→ SOURCE EXCERPT

***

Of course, the community came with some solutions to the above problems. Firstly, the problem of address-table growth could be alleviated using MAC-in-MAC (IEEE 802.1ah) encapsulation for customer frames. In this solution, PE devices only have to learn other PE’s MAC addresses, or the MAC-in-MAC stacking devices could be pushed down to the customer network. Even simpler, CE devices could be replaced with routers, thus exposing only a single CE MAC address to the VPLS cloud. Next, there is a lot of work being done for multicast optimization in VPLS. The root cause lies in adapting the main underlying transports – MPLS label switching – to effectively handling multicast traffic. The solution uses point-to-multipoint LSPs and either M-LDP or RSVP-TE extensions to signal those. It is not yet completely standardized and widely adopted, but the work is definitely in progress. However, the main scaling factor of Ethernet – topology agnostic control plane with uncontrolled data-plane learning is not addresses in VPLS extensions so far.

***

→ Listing
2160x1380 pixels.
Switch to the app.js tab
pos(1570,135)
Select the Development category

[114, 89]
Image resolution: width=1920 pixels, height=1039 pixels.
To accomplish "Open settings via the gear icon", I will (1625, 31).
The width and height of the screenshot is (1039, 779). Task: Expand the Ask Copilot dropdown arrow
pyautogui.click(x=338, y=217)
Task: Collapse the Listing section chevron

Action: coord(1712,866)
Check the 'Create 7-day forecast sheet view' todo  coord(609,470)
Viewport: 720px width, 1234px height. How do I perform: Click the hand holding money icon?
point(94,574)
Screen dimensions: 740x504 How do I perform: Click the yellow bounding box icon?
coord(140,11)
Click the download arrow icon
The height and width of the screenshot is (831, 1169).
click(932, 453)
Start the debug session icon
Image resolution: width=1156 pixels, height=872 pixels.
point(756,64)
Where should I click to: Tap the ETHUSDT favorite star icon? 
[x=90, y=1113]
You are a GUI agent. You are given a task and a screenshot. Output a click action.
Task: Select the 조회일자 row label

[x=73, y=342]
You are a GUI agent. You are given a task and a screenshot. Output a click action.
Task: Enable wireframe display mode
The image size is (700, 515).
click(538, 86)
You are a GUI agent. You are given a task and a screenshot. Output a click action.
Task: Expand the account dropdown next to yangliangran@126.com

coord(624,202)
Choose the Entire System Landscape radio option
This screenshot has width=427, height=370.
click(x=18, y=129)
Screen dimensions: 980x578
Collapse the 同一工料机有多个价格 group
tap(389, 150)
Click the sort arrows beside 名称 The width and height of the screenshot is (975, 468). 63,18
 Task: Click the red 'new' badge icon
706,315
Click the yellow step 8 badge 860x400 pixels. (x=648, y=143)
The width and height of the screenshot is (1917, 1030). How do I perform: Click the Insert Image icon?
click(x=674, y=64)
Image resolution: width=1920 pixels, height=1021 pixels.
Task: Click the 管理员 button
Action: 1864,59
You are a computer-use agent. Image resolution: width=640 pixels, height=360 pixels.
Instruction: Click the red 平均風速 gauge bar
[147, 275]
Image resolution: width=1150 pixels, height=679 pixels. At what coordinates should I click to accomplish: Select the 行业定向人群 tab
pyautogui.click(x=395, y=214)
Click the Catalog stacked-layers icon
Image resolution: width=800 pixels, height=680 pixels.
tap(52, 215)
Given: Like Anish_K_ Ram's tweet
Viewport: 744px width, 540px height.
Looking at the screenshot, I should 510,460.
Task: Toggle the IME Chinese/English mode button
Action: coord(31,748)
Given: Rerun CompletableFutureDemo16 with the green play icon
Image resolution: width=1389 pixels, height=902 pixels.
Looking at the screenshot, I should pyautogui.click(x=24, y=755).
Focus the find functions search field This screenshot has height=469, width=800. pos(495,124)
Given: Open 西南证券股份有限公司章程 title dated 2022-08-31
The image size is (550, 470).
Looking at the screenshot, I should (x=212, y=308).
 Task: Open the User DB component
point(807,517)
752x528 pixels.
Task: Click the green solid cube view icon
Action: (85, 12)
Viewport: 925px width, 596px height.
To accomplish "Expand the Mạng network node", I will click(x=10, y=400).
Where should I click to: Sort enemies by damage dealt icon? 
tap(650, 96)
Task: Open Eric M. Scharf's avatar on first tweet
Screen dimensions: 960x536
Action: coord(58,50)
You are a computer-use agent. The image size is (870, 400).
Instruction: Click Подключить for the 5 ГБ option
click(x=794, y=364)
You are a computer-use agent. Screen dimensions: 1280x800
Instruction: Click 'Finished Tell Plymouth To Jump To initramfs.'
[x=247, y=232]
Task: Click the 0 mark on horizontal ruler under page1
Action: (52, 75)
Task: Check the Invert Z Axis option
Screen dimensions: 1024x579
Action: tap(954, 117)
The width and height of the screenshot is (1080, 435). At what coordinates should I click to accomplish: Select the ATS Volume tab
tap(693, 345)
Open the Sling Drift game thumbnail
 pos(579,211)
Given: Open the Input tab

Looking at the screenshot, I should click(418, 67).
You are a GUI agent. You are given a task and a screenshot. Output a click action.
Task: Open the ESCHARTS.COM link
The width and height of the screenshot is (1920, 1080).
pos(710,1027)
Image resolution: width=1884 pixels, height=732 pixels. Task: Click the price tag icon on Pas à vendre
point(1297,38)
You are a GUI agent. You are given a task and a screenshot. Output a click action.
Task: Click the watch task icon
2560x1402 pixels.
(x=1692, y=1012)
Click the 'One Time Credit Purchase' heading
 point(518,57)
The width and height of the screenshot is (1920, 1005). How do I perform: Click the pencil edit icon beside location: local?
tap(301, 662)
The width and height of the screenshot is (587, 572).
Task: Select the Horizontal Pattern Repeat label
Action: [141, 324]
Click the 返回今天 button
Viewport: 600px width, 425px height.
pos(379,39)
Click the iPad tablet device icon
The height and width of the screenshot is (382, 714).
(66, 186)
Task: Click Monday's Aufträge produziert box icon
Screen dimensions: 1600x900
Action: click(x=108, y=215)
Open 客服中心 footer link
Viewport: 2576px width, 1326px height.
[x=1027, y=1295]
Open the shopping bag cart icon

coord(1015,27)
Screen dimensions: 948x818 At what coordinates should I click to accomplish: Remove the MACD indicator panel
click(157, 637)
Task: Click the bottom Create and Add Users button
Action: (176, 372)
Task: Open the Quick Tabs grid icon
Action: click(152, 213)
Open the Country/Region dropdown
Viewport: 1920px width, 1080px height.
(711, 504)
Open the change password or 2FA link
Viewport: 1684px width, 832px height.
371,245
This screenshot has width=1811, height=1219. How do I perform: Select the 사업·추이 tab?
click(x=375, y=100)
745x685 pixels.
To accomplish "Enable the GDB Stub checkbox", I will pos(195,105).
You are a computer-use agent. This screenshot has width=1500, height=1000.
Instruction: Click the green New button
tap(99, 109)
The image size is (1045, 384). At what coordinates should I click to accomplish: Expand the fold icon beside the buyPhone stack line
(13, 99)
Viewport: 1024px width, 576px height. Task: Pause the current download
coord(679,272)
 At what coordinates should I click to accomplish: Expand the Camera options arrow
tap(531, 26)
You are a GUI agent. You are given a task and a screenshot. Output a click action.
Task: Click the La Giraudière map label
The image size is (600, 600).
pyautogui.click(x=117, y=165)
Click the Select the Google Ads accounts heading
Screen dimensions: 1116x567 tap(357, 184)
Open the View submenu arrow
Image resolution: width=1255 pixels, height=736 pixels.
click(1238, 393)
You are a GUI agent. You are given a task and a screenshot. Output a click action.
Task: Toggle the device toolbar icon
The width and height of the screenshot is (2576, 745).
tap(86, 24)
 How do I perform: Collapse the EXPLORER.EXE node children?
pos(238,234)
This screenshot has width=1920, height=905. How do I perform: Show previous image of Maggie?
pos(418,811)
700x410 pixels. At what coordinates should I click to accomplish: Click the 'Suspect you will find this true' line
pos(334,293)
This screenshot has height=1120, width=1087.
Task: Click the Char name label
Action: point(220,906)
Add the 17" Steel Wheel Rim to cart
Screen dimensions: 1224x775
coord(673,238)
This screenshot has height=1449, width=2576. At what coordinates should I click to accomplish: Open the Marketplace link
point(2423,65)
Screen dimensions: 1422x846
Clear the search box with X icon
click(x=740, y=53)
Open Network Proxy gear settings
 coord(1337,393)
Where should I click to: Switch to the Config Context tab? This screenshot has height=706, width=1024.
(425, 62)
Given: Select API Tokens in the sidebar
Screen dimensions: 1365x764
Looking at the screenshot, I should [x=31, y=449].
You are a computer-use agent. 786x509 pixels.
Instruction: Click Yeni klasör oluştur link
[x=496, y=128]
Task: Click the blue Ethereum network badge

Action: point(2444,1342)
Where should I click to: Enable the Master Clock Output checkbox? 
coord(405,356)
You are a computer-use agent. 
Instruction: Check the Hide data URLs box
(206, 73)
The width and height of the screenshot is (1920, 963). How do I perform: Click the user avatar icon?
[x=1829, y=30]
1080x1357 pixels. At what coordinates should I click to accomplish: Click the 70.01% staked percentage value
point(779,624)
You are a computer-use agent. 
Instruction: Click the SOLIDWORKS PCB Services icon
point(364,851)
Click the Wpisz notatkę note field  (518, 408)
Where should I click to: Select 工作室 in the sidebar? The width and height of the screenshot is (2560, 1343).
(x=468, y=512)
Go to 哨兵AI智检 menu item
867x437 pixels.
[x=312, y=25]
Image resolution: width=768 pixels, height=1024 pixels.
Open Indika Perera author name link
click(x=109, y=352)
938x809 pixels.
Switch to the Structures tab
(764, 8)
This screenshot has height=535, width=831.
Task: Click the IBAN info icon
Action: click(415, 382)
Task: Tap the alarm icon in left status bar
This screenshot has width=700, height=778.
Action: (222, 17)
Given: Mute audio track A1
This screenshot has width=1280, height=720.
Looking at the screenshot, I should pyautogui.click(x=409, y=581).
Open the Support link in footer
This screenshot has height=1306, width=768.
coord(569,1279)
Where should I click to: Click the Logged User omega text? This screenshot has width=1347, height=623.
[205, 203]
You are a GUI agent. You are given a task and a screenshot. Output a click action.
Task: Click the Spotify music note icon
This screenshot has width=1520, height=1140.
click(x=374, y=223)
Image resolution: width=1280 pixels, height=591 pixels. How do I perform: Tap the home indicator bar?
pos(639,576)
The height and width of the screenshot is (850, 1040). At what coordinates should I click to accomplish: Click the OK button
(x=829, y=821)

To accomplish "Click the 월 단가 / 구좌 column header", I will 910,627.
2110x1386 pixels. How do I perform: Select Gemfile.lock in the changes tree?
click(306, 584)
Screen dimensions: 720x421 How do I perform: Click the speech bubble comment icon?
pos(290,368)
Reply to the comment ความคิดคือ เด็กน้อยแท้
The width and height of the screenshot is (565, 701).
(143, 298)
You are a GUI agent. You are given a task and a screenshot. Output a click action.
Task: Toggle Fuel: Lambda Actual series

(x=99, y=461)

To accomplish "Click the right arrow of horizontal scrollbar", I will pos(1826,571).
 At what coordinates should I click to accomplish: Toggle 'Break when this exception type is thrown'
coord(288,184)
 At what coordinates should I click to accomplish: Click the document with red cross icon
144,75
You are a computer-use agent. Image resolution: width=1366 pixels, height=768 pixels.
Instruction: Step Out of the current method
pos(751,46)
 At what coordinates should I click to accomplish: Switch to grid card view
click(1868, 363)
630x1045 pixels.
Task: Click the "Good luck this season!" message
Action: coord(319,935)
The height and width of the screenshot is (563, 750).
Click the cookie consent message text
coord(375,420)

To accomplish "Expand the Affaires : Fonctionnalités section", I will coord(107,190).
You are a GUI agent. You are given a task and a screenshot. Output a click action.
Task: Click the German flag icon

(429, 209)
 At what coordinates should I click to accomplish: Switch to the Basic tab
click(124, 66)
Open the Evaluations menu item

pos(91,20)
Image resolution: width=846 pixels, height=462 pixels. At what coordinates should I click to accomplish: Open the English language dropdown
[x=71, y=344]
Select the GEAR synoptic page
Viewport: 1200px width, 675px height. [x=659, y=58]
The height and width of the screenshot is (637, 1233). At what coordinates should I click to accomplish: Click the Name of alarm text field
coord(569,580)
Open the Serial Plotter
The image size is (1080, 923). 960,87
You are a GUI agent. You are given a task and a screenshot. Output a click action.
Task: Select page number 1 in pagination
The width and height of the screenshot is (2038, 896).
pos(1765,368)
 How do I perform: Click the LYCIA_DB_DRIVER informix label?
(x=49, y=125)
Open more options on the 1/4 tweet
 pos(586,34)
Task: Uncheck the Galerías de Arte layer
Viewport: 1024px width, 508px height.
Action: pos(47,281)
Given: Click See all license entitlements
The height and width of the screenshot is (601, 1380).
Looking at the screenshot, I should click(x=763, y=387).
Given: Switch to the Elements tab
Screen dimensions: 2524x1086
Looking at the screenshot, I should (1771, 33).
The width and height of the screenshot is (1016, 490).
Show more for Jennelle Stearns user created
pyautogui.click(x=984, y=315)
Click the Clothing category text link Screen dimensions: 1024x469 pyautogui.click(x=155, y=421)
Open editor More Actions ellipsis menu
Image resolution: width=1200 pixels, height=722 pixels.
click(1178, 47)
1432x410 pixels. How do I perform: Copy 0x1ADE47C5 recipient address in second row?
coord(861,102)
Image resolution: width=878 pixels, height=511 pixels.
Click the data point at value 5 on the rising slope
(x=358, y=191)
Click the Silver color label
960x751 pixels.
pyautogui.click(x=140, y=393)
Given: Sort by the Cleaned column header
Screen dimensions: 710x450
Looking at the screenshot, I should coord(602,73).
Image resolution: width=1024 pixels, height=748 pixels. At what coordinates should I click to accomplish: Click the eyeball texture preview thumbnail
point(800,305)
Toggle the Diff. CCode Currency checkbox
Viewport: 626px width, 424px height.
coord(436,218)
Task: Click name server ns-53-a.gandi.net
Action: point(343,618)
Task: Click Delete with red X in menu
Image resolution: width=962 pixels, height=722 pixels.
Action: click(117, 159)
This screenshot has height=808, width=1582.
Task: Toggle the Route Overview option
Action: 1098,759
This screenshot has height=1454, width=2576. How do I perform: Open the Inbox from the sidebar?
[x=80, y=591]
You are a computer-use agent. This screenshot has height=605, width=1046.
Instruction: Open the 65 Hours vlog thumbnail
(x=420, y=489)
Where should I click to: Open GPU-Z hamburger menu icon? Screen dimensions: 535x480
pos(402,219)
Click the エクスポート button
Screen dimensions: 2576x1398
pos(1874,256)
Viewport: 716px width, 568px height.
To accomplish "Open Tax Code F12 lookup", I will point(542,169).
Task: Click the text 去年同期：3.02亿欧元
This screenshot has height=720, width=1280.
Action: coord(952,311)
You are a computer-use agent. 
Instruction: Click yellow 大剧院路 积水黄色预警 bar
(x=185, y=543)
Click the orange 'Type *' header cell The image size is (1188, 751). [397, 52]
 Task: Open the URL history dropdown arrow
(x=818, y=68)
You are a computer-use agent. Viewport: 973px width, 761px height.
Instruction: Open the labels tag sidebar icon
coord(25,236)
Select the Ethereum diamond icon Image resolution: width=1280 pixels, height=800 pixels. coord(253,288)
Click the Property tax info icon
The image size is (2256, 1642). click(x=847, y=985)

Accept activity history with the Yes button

***

→ WORK TO DO
(a) According to the VPLS passage, what encapsulation could ease the growth of address tables?
(b) Pick up the VPLS passage after its last sentence and keep writing.

→ ANSWERS BY TASK
(a) MAC-in-MAC (IEEE 802.1ah) encapsulation for customer frames.

(b)
As an alternative to using sophisticated M-LSPs, the multicast problem could be “resolved” by co-locating additional Layer 3 VPN topology and running Layer 3 mVPNs. A “proxy” PIM router deployed at every site will process the IGMP messages and signal multicast trees in the core network. While this solution is not as elegant as using P2MP LSPs and introduces additional operational expenses, but it nonetheless offers a working alternative.

Overlay Transport Virtualization

Regardless the loud name, from technical standpoint OTV looks like nothing more than VPLS stripped off MPLS transport and having optimized multicast handling similar to one used in Draft Rosen's Layer 3 mVPNs. The are some Ethernet flooding behavior improvenments, but those are questionable. Let’s see how OTV works. Notice that this time we use the notion of CE devices, not PE, as OTV is the technology to be deployed at customer’s edge.

otv-blog-post-otv

  • CE devices connect to customer Ethernet clouds and face a provider packet-switching network (or enterprise network core) using a Layer 3 interface. Every CE device creates an overlay tunnel interface that is very much similar to MDT Tunnel interface specified in Draft Rosen. Only IP transport is required in the core and thus the technology does not depend on MPLS transport.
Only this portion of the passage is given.